THE PROBLEM
From the line with "Task: Open the blue chat support bubble" through the line with "The height and", inclusive, return each line of the data below exactly and leave the rest out.

EXERCISE MATERIALS
============

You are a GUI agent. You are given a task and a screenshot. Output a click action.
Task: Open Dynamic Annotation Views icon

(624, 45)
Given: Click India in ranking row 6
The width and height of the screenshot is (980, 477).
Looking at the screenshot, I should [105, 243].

============

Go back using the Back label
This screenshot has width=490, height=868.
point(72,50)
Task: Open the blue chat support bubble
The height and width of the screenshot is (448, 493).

============

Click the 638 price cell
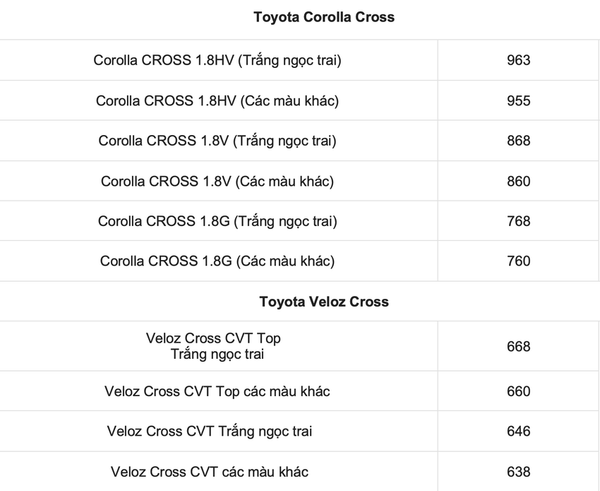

============

ANSWER BOX
Task: Open the blue chat support bubble
The height and width of the screenshot is (448, 493).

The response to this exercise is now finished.